What the task asks: Each line below containing the word "Privacy" needs to be shown.

——

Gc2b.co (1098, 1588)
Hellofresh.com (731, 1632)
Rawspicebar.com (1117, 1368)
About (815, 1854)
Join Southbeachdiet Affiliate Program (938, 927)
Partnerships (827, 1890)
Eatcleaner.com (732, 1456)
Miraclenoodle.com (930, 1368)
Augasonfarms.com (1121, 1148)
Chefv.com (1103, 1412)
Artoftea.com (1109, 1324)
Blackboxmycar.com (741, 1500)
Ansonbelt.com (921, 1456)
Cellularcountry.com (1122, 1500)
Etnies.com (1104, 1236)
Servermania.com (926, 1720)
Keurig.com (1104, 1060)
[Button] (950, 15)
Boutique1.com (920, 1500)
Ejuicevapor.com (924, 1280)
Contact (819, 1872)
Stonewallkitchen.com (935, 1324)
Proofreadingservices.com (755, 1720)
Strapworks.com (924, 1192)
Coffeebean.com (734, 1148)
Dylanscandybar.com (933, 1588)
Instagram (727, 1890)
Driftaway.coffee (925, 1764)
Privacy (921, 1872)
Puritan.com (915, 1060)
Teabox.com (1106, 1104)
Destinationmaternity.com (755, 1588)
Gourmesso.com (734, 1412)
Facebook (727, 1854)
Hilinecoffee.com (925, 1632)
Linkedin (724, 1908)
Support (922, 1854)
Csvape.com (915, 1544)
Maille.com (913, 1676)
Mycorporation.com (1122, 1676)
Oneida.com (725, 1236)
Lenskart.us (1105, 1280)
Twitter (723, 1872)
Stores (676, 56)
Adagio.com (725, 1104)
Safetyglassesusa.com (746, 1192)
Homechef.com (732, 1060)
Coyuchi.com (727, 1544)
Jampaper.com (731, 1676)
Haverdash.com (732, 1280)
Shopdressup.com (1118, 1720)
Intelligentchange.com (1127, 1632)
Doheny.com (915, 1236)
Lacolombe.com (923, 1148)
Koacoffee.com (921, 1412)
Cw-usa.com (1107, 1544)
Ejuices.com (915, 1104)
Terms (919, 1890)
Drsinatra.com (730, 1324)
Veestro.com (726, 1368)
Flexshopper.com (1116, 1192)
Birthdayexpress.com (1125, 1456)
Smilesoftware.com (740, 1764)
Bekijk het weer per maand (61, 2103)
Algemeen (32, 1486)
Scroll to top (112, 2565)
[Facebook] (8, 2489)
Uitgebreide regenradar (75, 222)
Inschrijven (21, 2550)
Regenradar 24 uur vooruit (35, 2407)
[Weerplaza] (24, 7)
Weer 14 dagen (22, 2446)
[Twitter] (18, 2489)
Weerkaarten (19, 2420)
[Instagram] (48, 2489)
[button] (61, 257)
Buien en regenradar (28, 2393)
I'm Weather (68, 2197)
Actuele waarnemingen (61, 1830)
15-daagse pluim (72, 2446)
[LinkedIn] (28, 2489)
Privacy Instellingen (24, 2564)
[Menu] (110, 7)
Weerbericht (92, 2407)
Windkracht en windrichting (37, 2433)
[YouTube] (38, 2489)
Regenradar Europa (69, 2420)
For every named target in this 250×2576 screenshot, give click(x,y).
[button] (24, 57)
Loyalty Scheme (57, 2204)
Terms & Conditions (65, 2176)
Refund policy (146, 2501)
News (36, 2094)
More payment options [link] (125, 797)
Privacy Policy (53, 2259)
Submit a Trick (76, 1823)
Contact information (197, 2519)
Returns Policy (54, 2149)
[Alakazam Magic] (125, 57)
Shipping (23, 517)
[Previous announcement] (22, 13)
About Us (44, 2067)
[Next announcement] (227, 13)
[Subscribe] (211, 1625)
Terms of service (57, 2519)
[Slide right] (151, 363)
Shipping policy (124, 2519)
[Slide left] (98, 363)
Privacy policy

——

Exercise result:
Privacy (921, 1872)
Privacy Instellingen (24, 2564)
Privacy Policy (53, 2259)
Privacy policy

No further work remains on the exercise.